The Court held that there were two considerations of principle that support the view that a real and substantial connection test should not be extended to an enforcing court. Firstly, in an action for recognition and enforcement, the only purpose of the action is to allow a pre-existing obligation to be fulfilled. As the enforcing court is not creating a new substantive obligation, there can be no concern that the parties are situated elsewhere or that the facts underlying the dispute are properly addressed in another court. Each jurisdiction has an equal interest in the obligation resulting from the foreign judgement and no concern about territorial overreach could emerge.

 

The Court held that it must be remembered that the notion of comity has consistently been found to underlie Canadian recognition and enforcement law. The need to acknowledge and show respect for the legal action of other states has remained one of comity’s core components and militates in favour of recognition and enforcement. No unfairness results to judgment debtors from having to defend against recognition and enforcement proceedings – through their own behaviour and illegal non-compliance, they have made themselves a subject of outstanding obligations, so they may be called upon to answer for their debts in various jurisdictions.

 

The court held that requiring any defendant to be present or to have assets in the enforcing jurisdiction would only undermine order and fairness.

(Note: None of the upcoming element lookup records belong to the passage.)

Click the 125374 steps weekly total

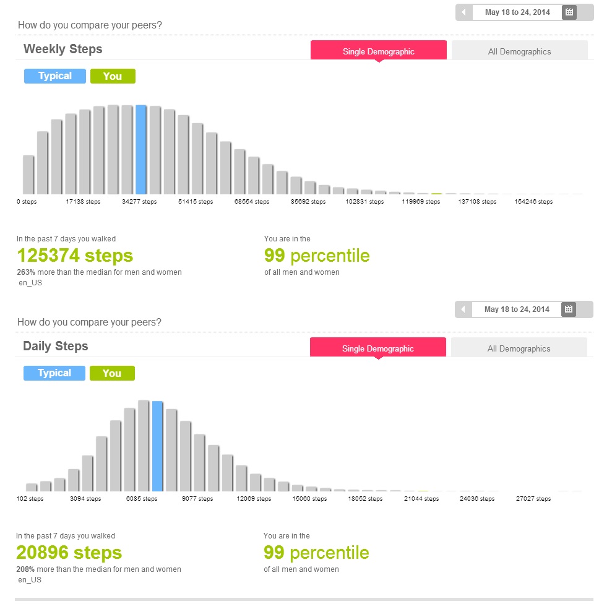click(x=75, y=256)
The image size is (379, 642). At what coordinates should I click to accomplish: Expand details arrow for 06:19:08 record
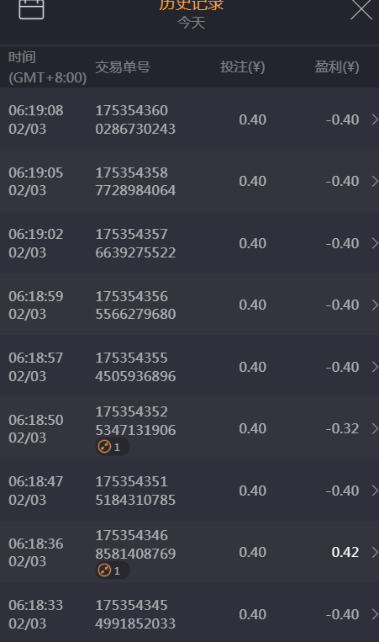pyautogui.click(x=375, y=119)
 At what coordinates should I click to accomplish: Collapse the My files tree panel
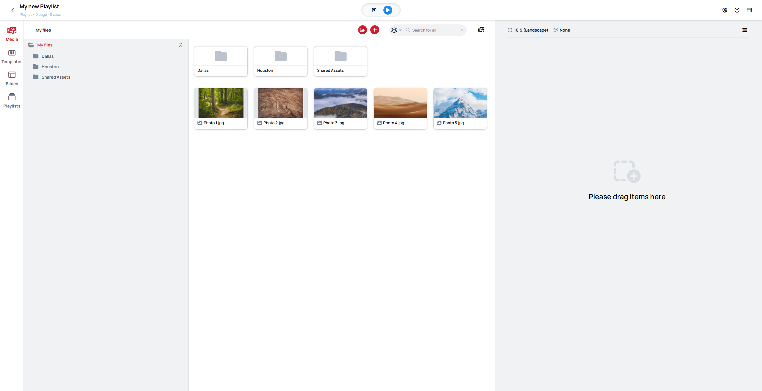coord(181,45)
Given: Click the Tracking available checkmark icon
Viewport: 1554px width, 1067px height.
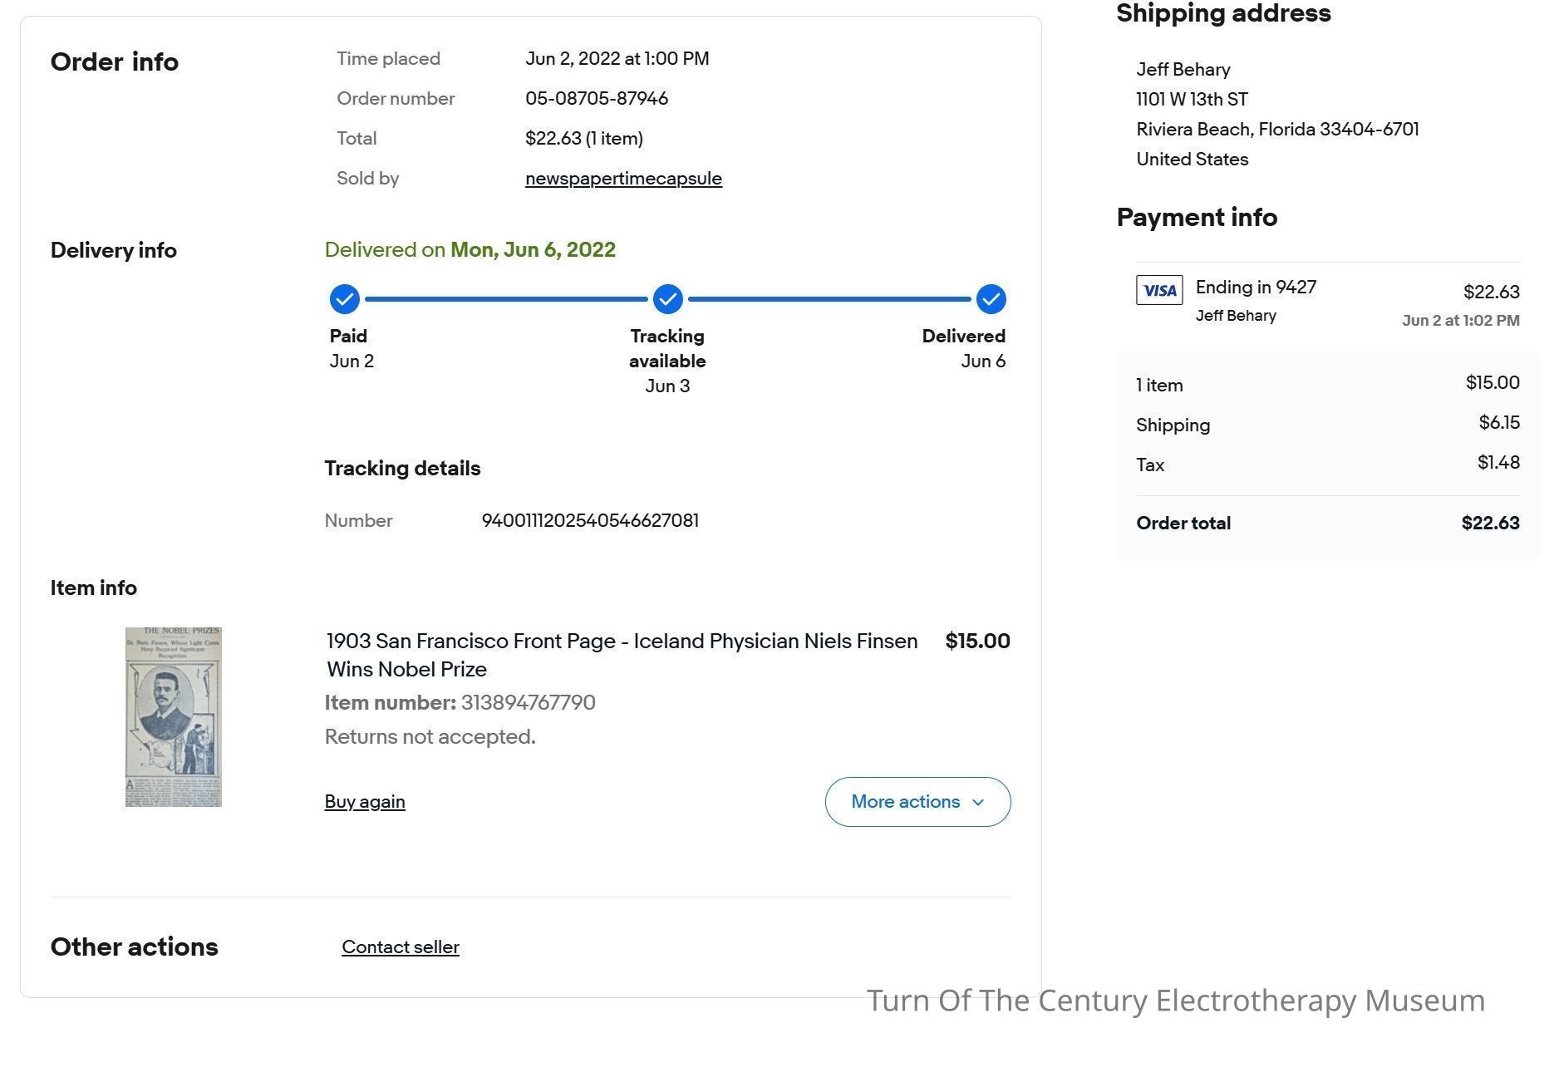Looking at the screenshot, I should (667, 299).
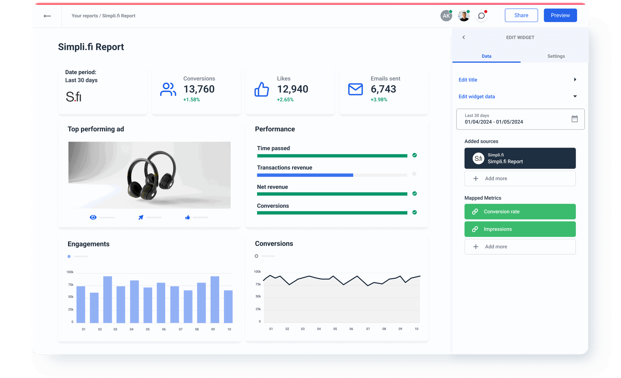Select the Data tab
The width and height of the screenshot is (621, 378).
(486, 56)
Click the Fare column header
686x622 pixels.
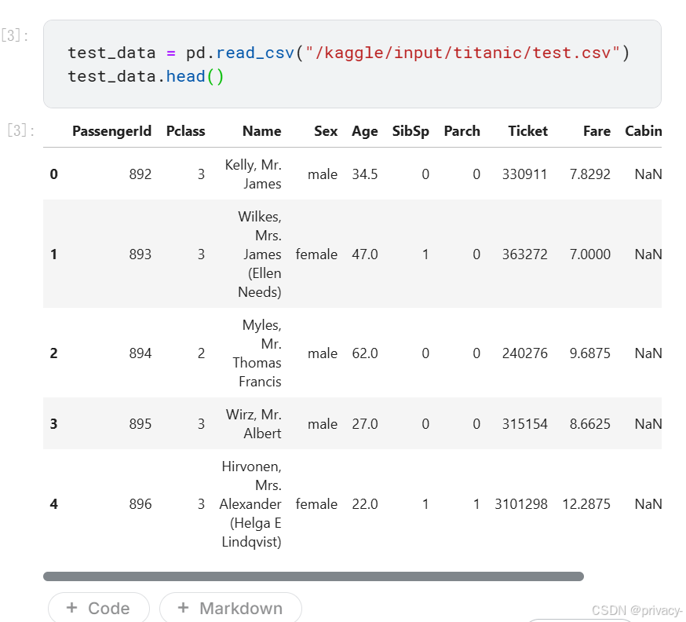click(x=597, y=131)
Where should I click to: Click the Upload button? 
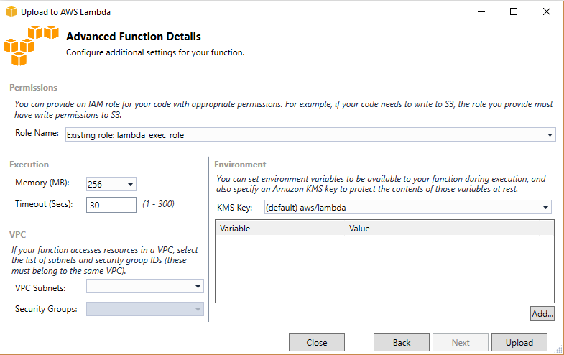pos(519,343)
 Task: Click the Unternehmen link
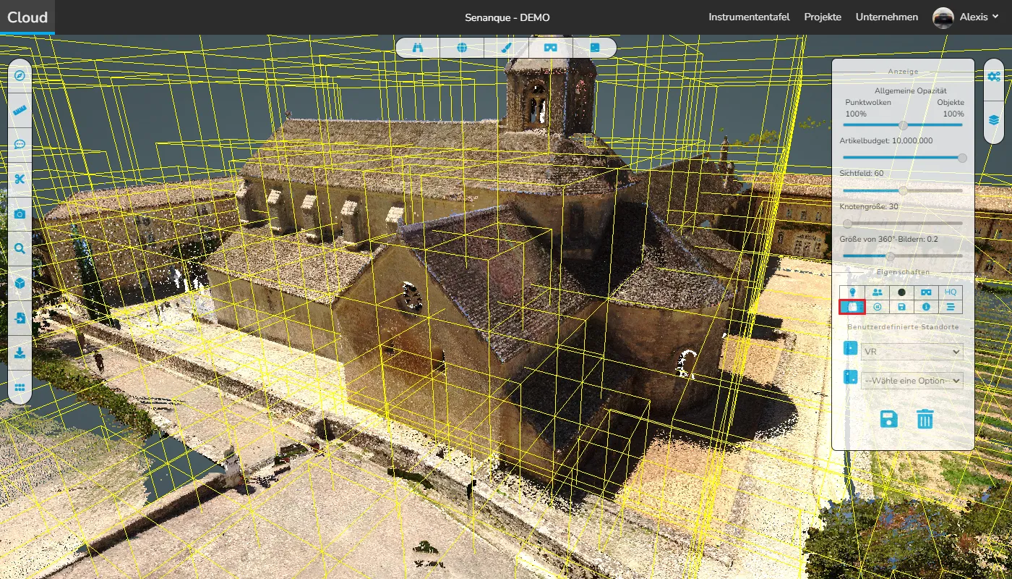tap(887, 17)

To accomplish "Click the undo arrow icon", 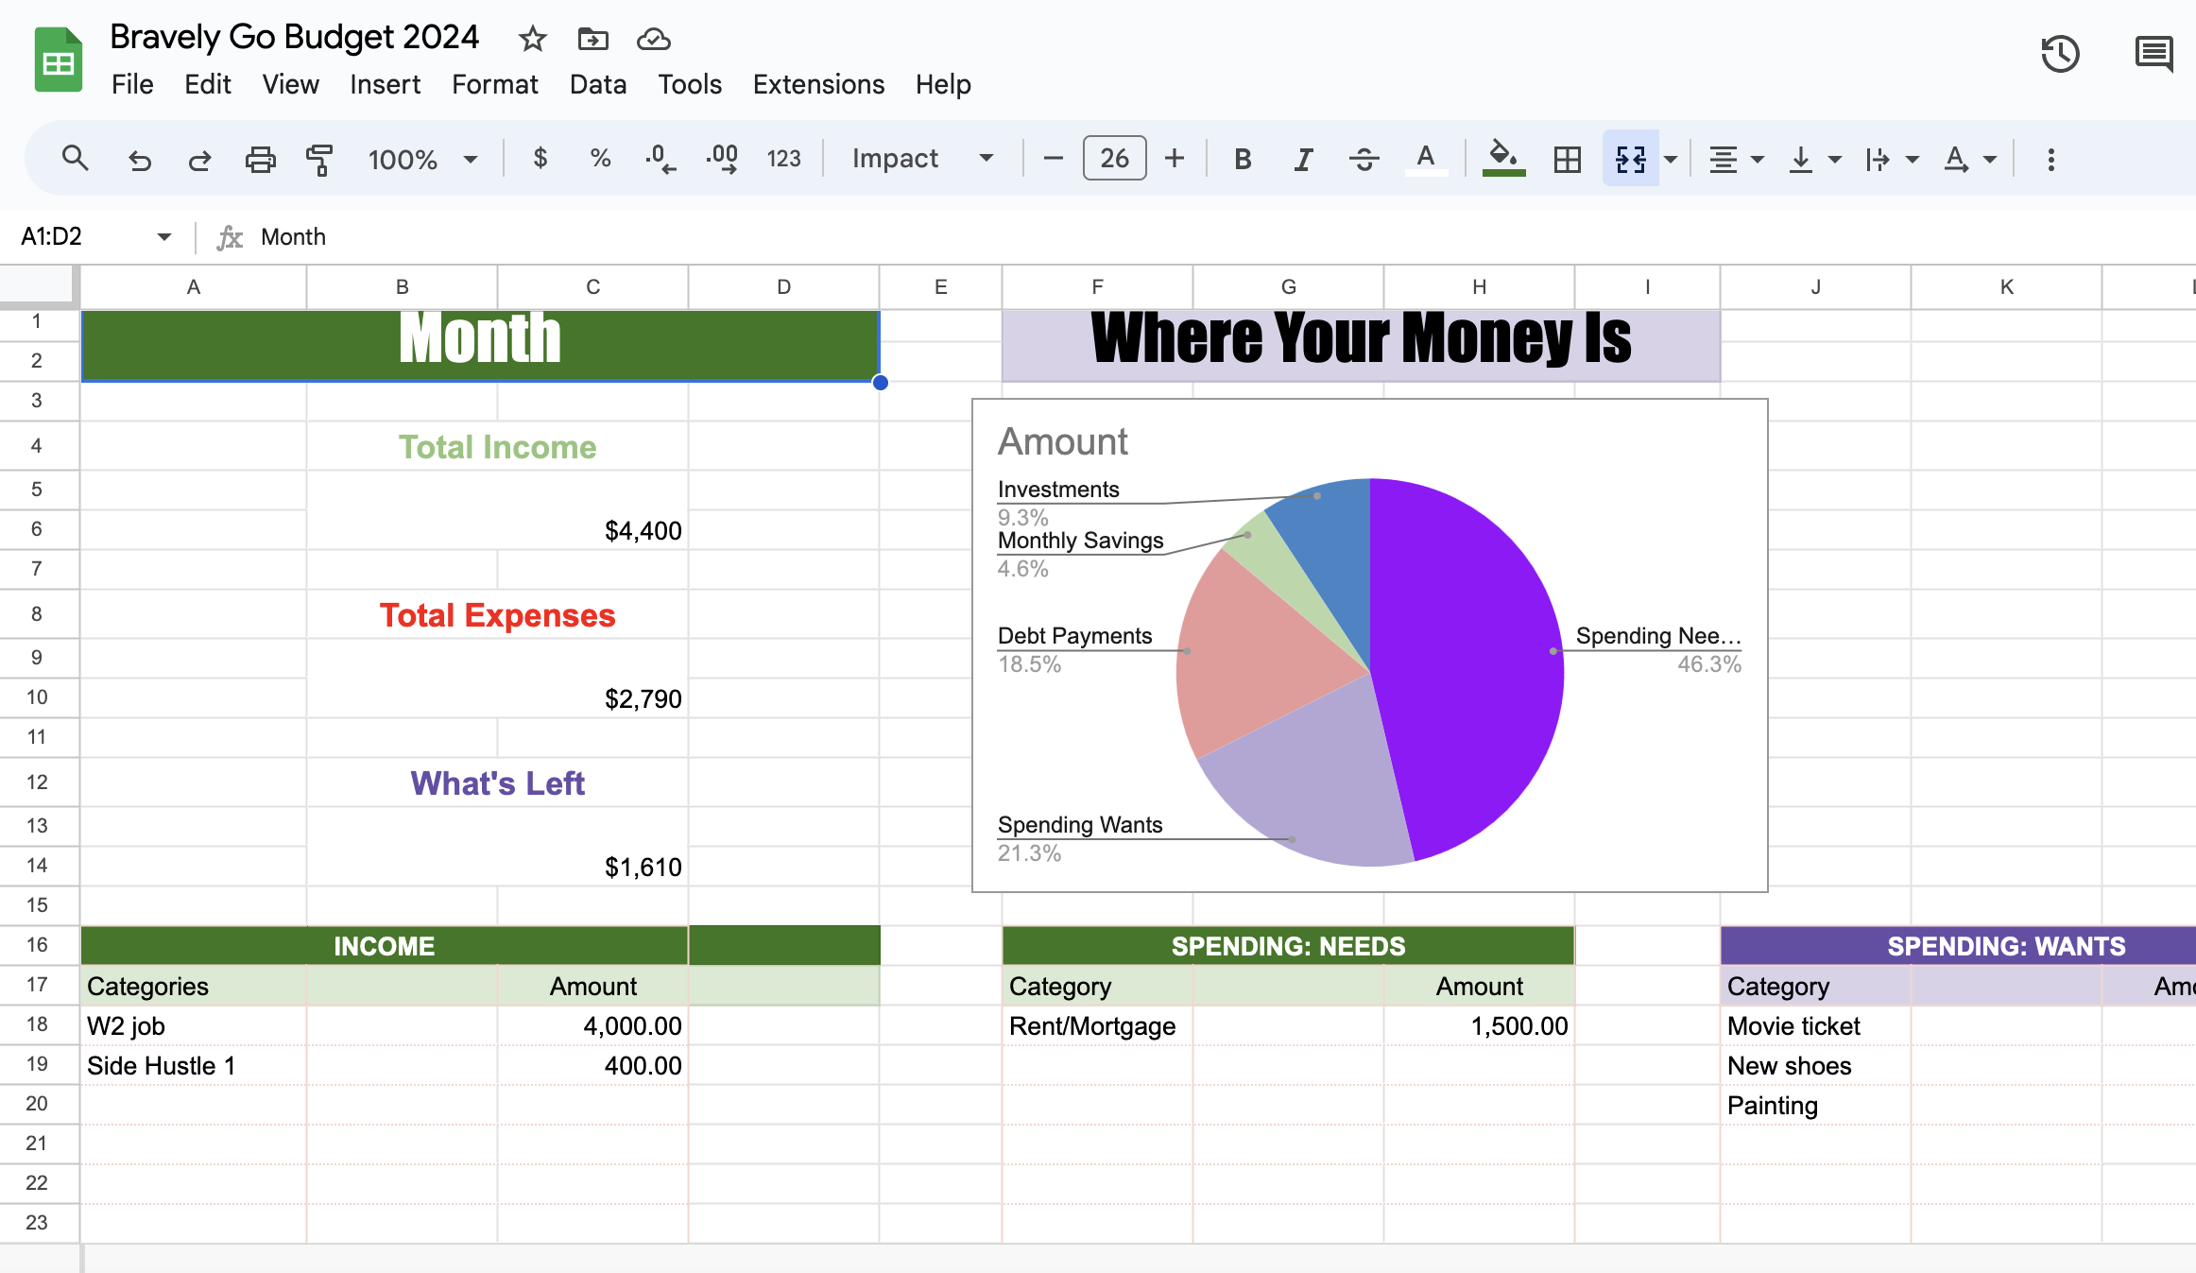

In today’s globalized world and electronic age, to require that a judgment creditor wait until the foreign debtor is present or has assets in the province before a court can find that it has jurisdiction in recognition and enforcement proceedings would be to turn a blind eye to current economic reality.

 

Secondly, the court held that finding that there is no requirement of a real and substantial connection between the defendant or the action and the enforcing court is also supported by the choices made by the Ontario legislature, all other common-law provinces and territories, Quebec, other international common-law jurisdictions and most Canadian conflict of laws scholars.

 

In this case, the motion judge had correctly found jurisdiction with respect to both Chevron and Chevron Canada. The establishment of jurisdiction did not mean that the plaintiffs would necessarily succeed in having the Ecuadorian judgment recognized and enforced. It did nothing more than afford the Plaintiffs the opportunity to seek recognition and enforcement in Ontario. Chevron and Chevron Canada could use the available procedural tools to defend against the plaintiffs’ allegations.

The case will continue and will continue to be hard fought.